Durante quase as três décadas seguintes, a atenção das AdTechs esteve focada em anunciantes,

- que são os donos das verbas publicitárias; e nos publishers, que possuem os veículos de

divulgação. O consumidor, que no final é quem “paga a conta” com o seu tempo e investindo

seu dinheiro nos produtos dos anunciantes, ficaram esquecidos.


Já nos últimos anos, o mercado começou a apontar para uma mudança neste cenário,

entendendo que seria fundamental dar um pouco mais de foco para o consumidor. Nesta linha,

Apple, Firefox e Facebook foram pioneiros em levantar bandeiras de privacidade, muito em linha

com os surgimentos de leis de proteção de dados e transparência. O Google chegou depois e se

uniu, claramente, neste movimento, com o intuito de cultivar a empatia, aproximar e fidelizar

seus usuários, que são os principais ativos dessas empresas, gerando benefícios comerciais, de

imagem, além da proteção do seu ecossistema “Walled Garden”.
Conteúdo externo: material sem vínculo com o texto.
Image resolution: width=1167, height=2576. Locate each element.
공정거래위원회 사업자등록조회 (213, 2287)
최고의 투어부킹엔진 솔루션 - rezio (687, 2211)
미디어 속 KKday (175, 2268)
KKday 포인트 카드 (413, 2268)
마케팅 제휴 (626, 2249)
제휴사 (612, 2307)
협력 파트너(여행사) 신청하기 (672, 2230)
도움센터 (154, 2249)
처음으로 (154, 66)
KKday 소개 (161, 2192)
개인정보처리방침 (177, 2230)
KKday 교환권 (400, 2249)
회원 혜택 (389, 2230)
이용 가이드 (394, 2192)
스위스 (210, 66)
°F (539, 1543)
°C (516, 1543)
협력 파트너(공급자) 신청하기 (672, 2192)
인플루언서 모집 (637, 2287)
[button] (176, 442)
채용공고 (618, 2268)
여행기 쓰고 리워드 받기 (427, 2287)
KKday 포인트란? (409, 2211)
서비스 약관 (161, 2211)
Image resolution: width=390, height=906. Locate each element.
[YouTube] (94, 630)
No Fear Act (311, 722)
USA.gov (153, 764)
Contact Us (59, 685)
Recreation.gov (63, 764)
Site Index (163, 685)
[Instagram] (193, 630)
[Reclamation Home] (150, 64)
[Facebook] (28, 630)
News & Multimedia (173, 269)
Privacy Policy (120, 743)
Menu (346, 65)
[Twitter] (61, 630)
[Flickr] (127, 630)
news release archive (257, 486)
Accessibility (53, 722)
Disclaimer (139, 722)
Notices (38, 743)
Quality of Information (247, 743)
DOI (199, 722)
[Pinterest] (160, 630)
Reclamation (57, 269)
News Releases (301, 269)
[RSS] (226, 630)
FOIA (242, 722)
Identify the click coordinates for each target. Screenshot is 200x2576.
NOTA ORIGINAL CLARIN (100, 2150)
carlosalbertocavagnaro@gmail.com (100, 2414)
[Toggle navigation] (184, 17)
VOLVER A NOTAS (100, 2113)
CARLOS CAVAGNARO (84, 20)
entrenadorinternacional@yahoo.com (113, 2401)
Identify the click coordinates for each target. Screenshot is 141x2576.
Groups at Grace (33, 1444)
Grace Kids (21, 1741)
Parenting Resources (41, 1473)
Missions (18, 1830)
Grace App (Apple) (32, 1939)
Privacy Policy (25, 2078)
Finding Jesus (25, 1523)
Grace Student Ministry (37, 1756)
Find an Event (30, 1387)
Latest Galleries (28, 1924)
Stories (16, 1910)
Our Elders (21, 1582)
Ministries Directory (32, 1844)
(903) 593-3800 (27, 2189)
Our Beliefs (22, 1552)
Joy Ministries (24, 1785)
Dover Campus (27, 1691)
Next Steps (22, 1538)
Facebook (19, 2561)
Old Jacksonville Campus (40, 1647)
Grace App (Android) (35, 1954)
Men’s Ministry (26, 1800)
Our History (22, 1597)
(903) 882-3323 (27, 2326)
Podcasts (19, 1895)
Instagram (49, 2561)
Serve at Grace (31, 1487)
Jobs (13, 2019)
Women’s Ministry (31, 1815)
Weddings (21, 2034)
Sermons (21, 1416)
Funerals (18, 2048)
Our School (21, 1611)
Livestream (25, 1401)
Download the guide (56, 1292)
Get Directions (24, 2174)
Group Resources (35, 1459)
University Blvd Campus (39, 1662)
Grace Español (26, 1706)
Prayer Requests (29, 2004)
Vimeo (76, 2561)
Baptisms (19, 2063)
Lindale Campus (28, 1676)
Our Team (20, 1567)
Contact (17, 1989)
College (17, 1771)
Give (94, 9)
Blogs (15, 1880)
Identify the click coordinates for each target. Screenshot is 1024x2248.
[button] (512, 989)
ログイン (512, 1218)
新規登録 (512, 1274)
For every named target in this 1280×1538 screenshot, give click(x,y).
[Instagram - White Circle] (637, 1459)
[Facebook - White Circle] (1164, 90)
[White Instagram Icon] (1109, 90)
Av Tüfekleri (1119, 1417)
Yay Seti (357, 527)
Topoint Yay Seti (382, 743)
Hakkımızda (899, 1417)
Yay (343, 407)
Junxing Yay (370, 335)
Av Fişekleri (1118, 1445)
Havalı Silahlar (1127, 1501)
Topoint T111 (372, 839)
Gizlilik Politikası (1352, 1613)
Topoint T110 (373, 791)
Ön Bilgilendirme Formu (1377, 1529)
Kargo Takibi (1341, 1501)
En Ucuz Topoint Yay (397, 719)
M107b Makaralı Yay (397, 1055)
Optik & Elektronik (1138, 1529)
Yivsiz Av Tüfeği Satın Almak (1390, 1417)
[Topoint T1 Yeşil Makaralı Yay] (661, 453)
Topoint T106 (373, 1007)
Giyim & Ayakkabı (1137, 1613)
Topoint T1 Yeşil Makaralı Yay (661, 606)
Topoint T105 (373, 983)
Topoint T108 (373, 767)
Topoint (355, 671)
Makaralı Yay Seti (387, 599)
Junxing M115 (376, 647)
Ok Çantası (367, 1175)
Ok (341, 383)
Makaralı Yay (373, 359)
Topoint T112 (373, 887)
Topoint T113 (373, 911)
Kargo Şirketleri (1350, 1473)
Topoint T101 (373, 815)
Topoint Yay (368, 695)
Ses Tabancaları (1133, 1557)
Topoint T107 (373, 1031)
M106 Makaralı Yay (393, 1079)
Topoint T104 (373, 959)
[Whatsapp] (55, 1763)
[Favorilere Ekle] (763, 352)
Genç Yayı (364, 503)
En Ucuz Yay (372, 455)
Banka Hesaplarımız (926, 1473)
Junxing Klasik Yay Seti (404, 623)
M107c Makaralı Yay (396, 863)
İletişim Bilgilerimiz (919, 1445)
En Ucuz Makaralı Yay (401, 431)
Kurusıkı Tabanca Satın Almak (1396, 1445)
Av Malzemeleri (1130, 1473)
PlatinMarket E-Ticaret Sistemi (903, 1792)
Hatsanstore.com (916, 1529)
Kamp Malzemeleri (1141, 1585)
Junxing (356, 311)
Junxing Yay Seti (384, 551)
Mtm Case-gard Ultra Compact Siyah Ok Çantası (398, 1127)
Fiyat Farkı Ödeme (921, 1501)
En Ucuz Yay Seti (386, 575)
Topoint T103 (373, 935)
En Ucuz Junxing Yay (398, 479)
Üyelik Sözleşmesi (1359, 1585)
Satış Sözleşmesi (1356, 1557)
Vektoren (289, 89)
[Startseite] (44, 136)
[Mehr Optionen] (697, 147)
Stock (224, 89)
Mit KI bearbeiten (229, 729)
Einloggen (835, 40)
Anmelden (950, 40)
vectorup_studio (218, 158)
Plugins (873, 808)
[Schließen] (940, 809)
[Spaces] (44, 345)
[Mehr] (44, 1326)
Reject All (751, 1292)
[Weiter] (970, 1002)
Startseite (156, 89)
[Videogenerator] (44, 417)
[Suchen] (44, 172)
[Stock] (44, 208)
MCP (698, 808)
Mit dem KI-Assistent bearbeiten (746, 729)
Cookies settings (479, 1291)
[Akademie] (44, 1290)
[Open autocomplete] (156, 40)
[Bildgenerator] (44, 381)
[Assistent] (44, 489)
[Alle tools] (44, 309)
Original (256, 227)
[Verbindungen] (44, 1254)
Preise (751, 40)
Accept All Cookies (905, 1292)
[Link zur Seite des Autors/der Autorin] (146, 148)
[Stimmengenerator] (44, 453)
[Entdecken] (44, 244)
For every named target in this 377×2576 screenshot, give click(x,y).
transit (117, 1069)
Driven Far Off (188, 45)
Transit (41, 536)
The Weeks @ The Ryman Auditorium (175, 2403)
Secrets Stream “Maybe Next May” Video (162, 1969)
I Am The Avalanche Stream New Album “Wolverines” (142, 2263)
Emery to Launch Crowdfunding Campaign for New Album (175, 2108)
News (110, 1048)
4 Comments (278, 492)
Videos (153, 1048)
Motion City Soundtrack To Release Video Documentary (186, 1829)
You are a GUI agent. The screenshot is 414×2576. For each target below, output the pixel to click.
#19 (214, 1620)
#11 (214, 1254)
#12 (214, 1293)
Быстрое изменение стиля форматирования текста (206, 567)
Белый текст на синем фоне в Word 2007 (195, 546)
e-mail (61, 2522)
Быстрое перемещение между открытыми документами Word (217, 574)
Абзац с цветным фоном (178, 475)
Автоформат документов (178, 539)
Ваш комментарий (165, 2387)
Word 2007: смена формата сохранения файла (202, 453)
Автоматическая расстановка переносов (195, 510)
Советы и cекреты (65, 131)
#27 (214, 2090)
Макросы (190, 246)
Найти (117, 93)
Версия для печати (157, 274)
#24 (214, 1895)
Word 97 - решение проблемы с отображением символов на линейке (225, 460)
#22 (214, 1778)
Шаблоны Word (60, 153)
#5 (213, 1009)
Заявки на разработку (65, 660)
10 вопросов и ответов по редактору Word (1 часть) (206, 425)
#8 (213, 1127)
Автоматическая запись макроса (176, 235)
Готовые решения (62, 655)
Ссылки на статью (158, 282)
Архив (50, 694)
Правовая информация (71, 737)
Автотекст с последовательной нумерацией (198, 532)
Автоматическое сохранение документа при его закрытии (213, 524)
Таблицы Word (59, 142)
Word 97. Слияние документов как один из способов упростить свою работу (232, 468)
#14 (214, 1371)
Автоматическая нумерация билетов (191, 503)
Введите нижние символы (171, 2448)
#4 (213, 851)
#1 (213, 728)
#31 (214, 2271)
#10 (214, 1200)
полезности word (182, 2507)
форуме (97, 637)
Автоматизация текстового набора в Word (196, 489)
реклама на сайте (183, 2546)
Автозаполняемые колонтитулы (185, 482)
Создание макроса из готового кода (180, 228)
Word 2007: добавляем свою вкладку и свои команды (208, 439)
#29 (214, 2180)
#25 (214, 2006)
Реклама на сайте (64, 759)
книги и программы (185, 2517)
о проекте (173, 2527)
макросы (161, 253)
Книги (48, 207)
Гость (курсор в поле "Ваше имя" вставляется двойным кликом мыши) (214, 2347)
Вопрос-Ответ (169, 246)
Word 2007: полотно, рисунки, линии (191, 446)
Para engrossar o coro da privacidade, Google anunciou o fim dos cookies de terceiro no seu

browser, que hoje é utilizado por 80% dos internautas. É aí que começa o impasse. Sabemos da

existência de duas grandes divisões dentro da empresa. A primeira, e que está liderando o

movimento de fim dos cookies, é o time que desenvolve o navegador Chrome, - ativo muito

valioso para a empresa, pois garante a coleta praticamente ilimitadas de informações dos

usuários da plataforma, mas, por outro lado, apresenta baixa receita e é considerado como um

investimento do grupo. Do outro lado, existe o time do Google Ads, que corresponde a

aproximadamente 80% da receita do gigante Google. Estas plataformas do Google Ads foram

desenvolvidas com as tecnologias já estabelecidas na época, o que inclui cookies de terceiros. O

Google utiliza cookies de terceiros para realizar várias funções, tais como geração de audiência,

mensuração de efetividade de campanhas, Analytics, entre outras. Se você entrar em seu

navegador e inspecionar os cookies existentes, irá notar uma grande quantidade de cookies do

Google.


Considerando que o fim dos cookies de terceiros colocaria em risco o funcionamento das

plataformas do Google que correspondem a aproximadamente 80% da sua receita, é mais fácil

entender esta postergação. Adicionalmente, a iniciativa do Privacy Sanbox, liderada pelo

Google, não conseguiu gerar soluções comprovadamente relevantes para a substituição dos

cookies de terceiro. Com isso, nem o Google, nem todo o mercado de Ad Techs estariam prontos

para uma transição.


O direito à privacidade é inegociável. Mas, mais do que privacidade, acredito que o consumidor

precise de soluções que deem visibilidade sobre a utilização de seus dados dentro do mundo

digital. No meu ponto de vista, o marketing digital do futuro será focado em assertividade,

visibilidade e parcerias de dados. Soluções de transparência e que também ajudem a melhorar

a assertividade do marketing digital serão bem-vistas pelos consumidores. Uma recente

pesquisa realizada pelo grupo dentsu demonstrou que mais de 87% das pessoas preferem

receber anúncios relevantes a seus interesses.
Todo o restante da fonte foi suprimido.